What you should do → Each line from the one containing "230x194 pixels. How" through the final line of the data below must be repeated exactly.
# # # # # # #
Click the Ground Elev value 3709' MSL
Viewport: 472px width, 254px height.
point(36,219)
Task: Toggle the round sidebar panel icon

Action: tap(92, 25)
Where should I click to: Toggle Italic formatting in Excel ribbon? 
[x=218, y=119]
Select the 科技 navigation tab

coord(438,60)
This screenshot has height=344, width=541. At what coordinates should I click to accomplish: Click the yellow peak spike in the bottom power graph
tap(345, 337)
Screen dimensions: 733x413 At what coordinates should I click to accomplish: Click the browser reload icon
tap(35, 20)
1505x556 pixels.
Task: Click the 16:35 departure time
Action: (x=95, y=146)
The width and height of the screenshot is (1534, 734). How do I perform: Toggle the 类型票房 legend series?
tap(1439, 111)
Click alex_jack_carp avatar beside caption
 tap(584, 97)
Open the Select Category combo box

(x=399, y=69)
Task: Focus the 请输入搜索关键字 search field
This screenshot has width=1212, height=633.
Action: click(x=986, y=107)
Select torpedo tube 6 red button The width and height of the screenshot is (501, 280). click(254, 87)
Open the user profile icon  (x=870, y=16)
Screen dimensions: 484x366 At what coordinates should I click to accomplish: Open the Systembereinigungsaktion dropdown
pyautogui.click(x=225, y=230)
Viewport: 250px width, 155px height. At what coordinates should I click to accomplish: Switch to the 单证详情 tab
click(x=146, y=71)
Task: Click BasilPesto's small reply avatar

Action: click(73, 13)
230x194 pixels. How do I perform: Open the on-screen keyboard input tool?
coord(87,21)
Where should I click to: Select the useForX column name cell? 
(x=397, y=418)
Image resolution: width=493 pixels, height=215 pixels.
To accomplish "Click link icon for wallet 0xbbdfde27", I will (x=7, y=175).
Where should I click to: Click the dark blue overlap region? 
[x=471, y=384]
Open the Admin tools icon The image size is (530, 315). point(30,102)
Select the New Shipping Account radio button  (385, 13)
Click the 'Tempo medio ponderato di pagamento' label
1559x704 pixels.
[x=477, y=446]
# # # # # # #
Exercise result →
230x194 pixels. How do I perform: Open the on-screen keyboard input tool?
coord(87,21)
Where should I click to: Select the useForX column name cell? 
(x=397, y=418)
Image resolution: width=493 pixels, height=215 pixels.
To accomplish "Click link icon for wallet 0xbbdfde27", I will (x=7, y=175).
Where should I click to: Click the dark blue overlap region? 
[x=471, y=384]
Open the Admin tools icon The image size is (530, 315). point(30,102)
Select the New Shipping Account radio button  (385, 13)
Click the 'Tempo medio ponderato di pagamento' label
1559x704 pixels.
[x=477, y=446]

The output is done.